◆ Data:
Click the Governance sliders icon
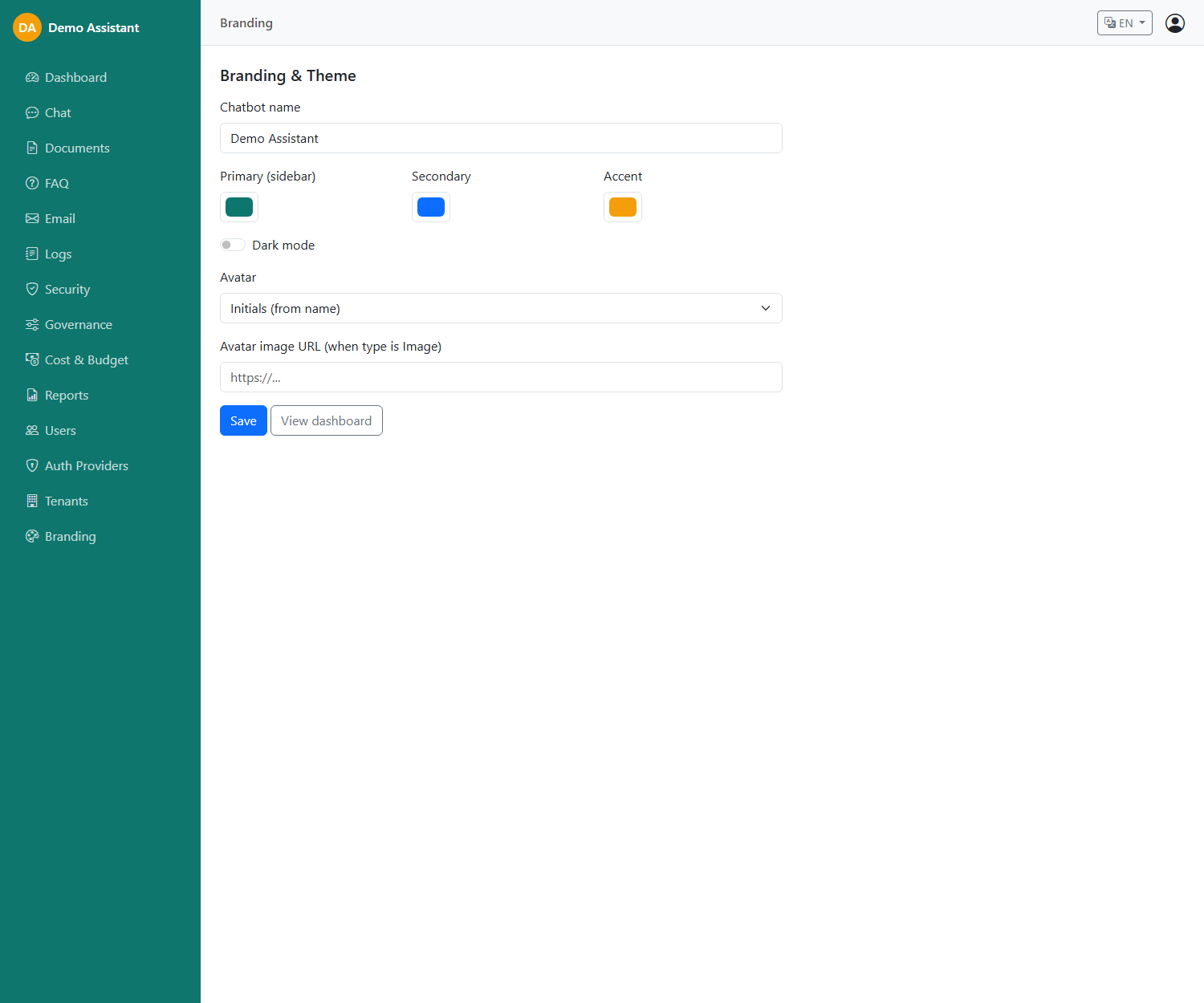Viewport: 1204px width, 1003px height. [x=32, y=325]
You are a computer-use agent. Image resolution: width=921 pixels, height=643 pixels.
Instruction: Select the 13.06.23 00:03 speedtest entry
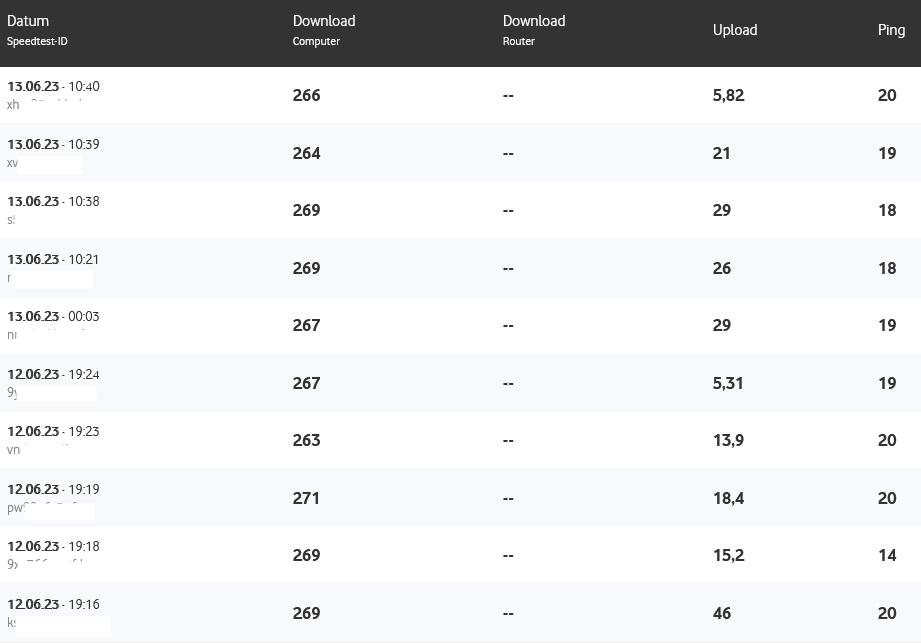[x=54, y=316]
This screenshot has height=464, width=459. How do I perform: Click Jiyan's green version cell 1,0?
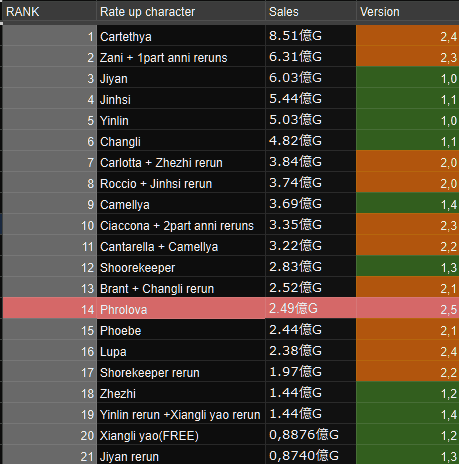(408, 78)
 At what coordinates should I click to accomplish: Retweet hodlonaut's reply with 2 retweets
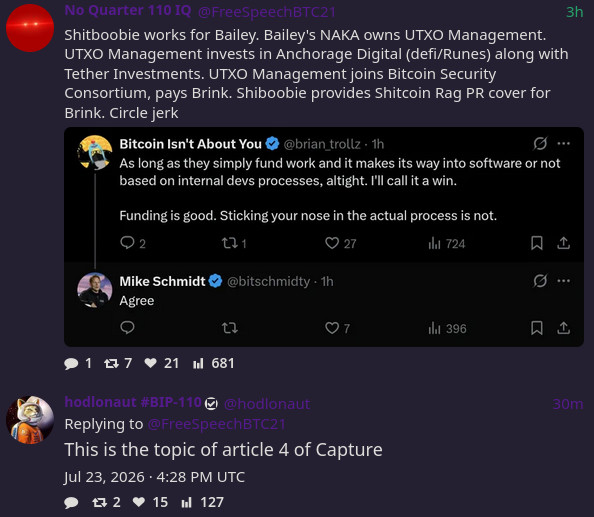point(99,503)
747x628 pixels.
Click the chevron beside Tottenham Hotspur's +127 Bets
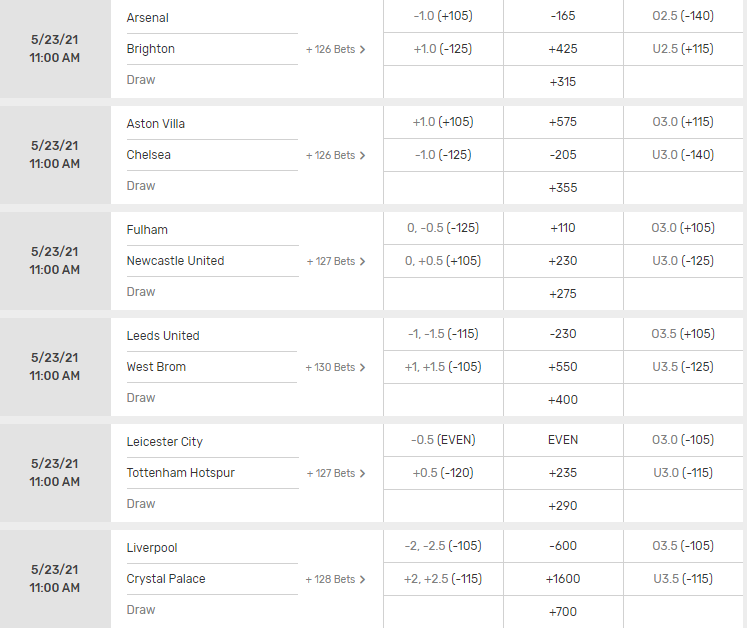coord(363,474)
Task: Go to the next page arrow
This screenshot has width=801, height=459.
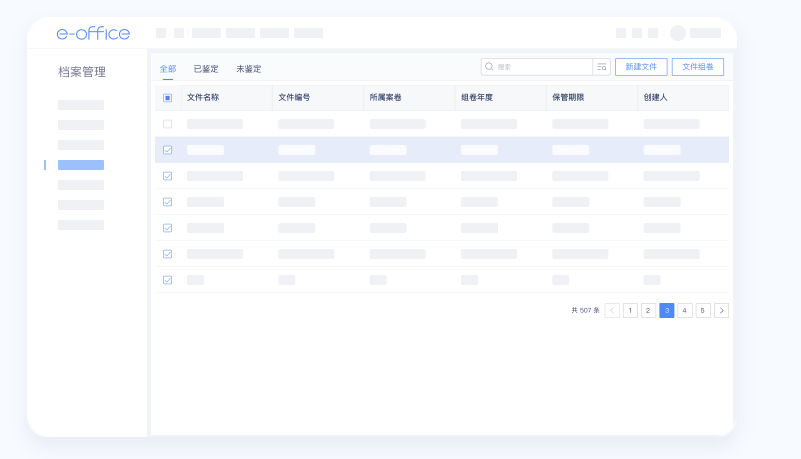Action: 721,310
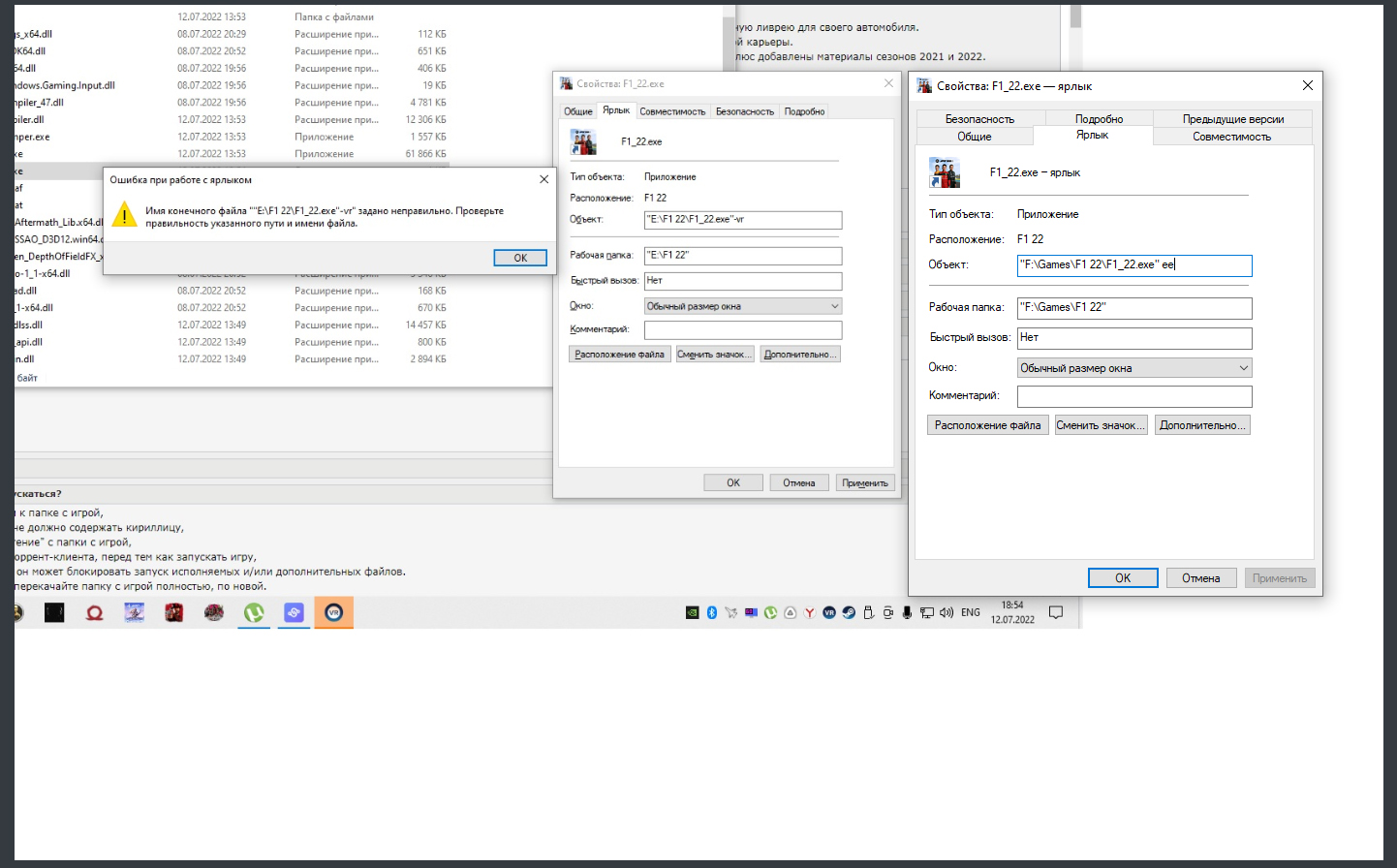
Task: Click Дополнительно button in right dialog
Action: (x=1202, y=425)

◆ Problem description:
Duplicate the records word for word, starting at the line that has "This screenshot has height=464, width=459." and stopping at the end of the records. Leave out the pictures.

◆ Correct result:
This screenshot has height=464, width=459. How do I perform: Click Jiyan's green version cell 1,0?
(408, 78)
 At what coordinates should I click to accomplish: Retweet hodlonaut's reply with 2 retweets
point(99,503)
747x628 pixels.
Click the chevron beside Tottenham Hotspur's +127 Bets
coord(363,474)
Task: Go to the next page arrow
This screenshot has width=801, height=459.
Action: 721,310
Task: Click Дополнительно button in right dialog
Action: (x=1202, y=425)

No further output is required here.